The dispute had taken ten minutes off the clock and knocked Berg a bit off her game as she returned Drucker to the witness stand and continued to question him. Not wanting to give me the satisfaction of a sustainable objection to the form of her questions, she took extra care and time with them. This was what I wanted and I hoped the slower pace might have the added bonus of fatiguing the freshly fed jury. If one dropped into slumber, I would be able to chew up more time by asking the judge for a directive to the jury.
But all of those efforts proved moot when, an hour into the afternoon session, Berg handed me all I needed to run the clock out myself. She had moved Drucker’s testimony into an area exploring who Sam Scales was and what he might have been up to at the time of his murder. Drucker recounted how he had learned that Scales had been using the alias Walter Lennon and had found applications for credit cards and subsequent billing statements under the name and address last used by Scales. Berg then moved to enter the documents as prosecution exhibits.

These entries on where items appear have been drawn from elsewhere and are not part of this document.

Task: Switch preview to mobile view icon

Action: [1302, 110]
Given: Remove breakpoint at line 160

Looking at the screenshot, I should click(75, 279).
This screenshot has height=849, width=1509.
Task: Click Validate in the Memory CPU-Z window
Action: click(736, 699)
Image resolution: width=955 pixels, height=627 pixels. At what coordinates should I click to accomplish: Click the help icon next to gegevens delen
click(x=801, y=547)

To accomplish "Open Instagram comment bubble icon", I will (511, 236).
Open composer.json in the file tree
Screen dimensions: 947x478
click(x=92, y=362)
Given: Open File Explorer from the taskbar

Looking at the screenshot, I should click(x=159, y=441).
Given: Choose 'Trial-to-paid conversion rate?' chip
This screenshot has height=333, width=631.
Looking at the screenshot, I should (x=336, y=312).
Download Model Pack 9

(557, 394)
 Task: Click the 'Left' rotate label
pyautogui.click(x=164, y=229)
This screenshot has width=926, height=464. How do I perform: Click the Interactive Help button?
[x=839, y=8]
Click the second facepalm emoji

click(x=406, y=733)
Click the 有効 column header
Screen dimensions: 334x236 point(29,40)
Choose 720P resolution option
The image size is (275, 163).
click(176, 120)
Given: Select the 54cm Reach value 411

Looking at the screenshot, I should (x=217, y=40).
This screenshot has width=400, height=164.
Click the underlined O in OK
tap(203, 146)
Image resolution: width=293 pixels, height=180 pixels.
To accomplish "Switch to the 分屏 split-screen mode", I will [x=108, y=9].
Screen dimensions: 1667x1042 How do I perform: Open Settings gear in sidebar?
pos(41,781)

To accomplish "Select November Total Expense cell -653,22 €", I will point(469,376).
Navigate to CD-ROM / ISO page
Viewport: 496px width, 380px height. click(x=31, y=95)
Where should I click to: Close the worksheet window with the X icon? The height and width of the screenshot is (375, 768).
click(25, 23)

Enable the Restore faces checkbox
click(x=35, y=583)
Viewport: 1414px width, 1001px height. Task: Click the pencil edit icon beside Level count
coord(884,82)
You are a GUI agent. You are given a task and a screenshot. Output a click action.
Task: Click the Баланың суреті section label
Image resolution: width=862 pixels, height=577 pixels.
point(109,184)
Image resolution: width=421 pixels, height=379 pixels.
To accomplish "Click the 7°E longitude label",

I leaned toward Maggie and whispered.
“Did we get this stuff?” I asked.
“I don’t know,” Maggie said. “I don’t think so.”
Berg walked copies to us after dropping duplicates off with the court clerk. I placed the pages on the table between Maggie and me and we quickly studied them. A murder case generates a tremendous number of documents and sometimes keeping track of it all is a full-time job. This case was no different. Plus, Maggie had come into the case, replacing Jennifer, only two weeks earlier. Neither of us had command of all of the paperwork. That had been more Jennifer’s job than mine because I wanted to keep a minimal number of documents with me in the jail.
But I was pretty sure I had never seen these papers before.
“You have the discovery report there?” I asked.